ИНСТРУКЦИИ К РАБОТЕ:
A. Переведите на английский язык предложение из воспоминаний о танцах: «Когда объявляли «белый танец», я уже знал, кто меня пригласит.»
B. Перепишите без изменений из воспоминаний о танцах отрезок от слов «Уже потом, через» до слов «партнёрами по танцам.» включительно.
===== ФРАГМЕНТ СТРАНИЦЫ =====
Когда объявляли «белый танец», я уже знал, кто меня пригласит. Как правило, это был вальс. Звучат первые такты, и мы уносимся скользить по паркету. Минута – и уже весь зал в вальсе. Пируэты «сжимаются». Ты выискиваешь ещё свободные уголки в зале! Ещё десяток секунд! Понимаешь, что дальше танец превращается в топтание на одном месте. Извиняешься! И с взаимного согласия, провожаешь свою даму на место. После танцев разрешался, как правило, кулаками очередной конфликт, возникающий из-за ревности.
Уже потом, через несколько лет, живя в Риге и приезжая на выходные домой, шёл на танцы, специально надевая на палец обручальное кольцо, которое нашёл, ныряя на водопаде. Приезжал на один день только потанцевать! Девочки меня не интересовали, они для меня были лишь партнёрами по танцам.
===== ЗАПИСИ =====
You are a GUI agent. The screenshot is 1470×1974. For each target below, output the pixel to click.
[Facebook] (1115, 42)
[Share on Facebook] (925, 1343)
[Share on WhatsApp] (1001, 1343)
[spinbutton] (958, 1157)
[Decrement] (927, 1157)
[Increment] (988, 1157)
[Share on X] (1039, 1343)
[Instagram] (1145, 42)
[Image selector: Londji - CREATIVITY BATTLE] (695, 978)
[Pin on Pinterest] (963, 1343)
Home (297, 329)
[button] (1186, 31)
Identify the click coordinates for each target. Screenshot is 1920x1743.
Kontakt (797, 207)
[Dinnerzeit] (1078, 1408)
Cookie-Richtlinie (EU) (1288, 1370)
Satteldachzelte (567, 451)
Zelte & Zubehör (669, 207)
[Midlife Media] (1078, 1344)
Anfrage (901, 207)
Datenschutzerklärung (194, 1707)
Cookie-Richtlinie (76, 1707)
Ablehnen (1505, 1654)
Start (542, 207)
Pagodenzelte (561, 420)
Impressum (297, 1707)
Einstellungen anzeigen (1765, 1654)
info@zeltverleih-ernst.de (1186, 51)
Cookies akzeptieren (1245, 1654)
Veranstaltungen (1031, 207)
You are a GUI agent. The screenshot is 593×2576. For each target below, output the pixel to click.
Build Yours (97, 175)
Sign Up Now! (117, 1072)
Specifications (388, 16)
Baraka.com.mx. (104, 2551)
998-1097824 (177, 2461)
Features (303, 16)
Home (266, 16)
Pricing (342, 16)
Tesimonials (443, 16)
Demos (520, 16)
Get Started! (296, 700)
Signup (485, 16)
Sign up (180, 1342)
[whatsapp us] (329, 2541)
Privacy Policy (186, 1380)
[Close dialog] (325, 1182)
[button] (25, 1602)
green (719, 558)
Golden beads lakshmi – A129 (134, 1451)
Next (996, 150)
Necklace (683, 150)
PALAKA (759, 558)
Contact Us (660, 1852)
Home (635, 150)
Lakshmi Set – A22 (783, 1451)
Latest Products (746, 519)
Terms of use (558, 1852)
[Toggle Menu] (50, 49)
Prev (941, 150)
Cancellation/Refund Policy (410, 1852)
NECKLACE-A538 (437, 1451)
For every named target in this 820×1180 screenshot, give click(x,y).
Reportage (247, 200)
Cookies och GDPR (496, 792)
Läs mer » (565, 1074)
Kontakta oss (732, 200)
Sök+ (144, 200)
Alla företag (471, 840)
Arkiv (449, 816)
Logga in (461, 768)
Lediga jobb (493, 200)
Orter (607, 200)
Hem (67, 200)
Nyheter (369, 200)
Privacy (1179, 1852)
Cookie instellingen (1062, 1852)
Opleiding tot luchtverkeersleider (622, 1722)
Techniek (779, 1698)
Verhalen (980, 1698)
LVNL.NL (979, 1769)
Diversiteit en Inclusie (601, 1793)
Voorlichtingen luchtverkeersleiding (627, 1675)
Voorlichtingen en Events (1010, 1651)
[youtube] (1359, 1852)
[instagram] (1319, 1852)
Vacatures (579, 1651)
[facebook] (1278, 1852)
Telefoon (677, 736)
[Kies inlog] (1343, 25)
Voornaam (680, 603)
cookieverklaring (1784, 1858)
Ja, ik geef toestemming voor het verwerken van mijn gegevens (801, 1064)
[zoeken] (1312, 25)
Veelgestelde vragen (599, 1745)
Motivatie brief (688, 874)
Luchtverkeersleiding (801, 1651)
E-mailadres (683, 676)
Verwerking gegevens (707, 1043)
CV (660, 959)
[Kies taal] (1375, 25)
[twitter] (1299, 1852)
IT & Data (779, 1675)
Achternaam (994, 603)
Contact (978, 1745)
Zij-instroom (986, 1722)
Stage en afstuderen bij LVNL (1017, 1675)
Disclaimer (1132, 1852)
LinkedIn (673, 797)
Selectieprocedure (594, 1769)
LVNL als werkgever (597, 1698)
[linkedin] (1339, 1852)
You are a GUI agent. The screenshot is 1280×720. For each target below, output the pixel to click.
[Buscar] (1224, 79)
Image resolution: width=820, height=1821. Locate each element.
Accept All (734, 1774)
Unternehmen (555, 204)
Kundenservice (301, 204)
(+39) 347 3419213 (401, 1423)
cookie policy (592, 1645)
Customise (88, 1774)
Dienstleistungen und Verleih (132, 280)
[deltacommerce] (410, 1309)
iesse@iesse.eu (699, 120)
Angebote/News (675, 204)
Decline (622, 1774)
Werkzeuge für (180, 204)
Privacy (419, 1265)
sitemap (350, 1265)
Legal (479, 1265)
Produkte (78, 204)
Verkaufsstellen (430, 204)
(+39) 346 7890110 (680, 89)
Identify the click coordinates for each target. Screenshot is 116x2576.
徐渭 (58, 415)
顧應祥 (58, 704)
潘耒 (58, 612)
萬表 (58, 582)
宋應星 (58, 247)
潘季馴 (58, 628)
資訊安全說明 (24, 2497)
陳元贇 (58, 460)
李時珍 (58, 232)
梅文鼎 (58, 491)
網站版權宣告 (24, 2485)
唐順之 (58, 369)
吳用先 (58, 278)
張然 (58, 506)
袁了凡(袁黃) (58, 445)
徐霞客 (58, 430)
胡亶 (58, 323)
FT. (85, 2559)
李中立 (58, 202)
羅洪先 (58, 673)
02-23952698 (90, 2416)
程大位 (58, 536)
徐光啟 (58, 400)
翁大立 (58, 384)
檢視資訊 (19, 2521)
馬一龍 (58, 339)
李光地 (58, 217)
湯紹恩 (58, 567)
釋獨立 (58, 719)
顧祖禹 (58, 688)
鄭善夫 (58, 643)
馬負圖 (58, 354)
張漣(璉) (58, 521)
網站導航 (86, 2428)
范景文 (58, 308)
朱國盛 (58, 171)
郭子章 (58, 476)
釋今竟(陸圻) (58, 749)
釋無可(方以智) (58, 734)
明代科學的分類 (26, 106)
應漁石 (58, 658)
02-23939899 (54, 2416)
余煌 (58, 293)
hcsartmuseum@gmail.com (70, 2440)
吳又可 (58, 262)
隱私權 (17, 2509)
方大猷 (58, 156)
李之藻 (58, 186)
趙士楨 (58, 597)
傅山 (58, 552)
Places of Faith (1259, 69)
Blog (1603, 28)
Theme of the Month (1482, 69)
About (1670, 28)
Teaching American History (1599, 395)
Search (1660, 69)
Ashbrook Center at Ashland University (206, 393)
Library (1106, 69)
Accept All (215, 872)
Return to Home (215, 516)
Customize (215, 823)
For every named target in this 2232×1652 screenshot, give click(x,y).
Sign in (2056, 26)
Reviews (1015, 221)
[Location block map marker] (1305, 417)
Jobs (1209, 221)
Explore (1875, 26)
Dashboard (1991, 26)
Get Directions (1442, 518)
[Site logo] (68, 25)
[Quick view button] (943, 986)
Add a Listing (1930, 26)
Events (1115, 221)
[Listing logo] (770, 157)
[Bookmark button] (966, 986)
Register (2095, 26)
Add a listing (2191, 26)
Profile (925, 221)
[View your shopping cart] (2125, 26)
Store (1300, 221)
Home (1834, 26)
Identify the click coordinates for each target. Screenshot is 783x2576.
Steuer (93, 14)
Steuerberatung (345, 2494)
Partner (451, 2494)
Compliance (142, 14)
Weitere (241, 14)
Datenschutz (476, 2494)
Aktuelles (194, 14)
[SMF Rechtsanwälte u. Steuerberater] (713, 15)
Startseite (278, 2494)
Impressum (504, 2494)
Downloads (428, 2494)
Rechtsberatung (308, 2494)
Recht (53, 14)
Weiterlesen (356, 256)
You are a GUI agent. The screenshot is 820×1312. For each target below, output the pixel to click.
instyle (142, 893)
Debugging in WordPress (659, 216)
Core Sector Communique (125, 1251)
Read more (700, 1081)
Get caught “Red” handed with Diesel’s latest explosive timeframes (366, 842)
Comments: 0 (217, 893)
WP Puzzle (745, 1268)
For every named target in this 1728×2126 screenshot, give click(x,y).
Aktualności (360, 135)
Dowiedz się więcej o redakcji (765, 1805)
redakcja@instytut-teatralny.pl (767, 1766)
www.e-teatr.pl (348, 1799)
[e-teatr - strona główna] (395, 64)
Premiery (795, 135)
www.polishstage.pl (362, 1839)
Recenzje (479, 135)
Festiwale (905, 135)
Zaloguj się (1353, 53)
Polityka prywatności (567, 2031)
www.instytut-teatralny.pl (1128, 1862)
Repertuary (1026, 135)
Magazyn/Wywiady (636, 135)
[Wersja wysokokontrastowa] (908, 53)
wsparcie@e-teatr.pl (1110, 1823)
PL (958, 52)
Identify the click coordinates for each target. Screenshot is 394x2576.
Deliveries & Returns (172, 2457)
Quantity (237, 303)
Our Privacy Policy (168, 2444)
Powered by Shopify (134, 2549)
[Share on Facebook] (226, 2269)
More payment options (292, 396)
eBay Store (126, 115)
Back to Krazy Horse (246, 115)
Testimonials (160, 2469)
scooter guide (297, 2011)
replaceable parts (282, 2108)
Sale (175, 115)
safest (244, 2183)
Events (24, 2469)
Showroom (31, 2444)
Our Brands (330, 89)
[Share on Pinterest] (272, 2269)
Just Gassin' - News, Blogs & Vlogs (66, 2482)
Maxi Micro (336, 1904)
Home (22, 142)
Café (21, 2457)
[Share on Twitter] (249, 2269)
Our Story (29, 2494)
=====
ГОТОВЫЕ ОТВЕТЫ:
A. When the "ladies' choice" dance was announced, I already knew who would invite me.

B.
Уже потом, через несколько лет, живя в Риге и приезжая на выходные домой, шёл на танцы, специально надевая на палец обручальное кольцо, которое нашёл, ныряя на водопаде. Приезжал на один день только потанцевать! Девочки меня не интересовали, они для меня были лишь партнёрами по танцам.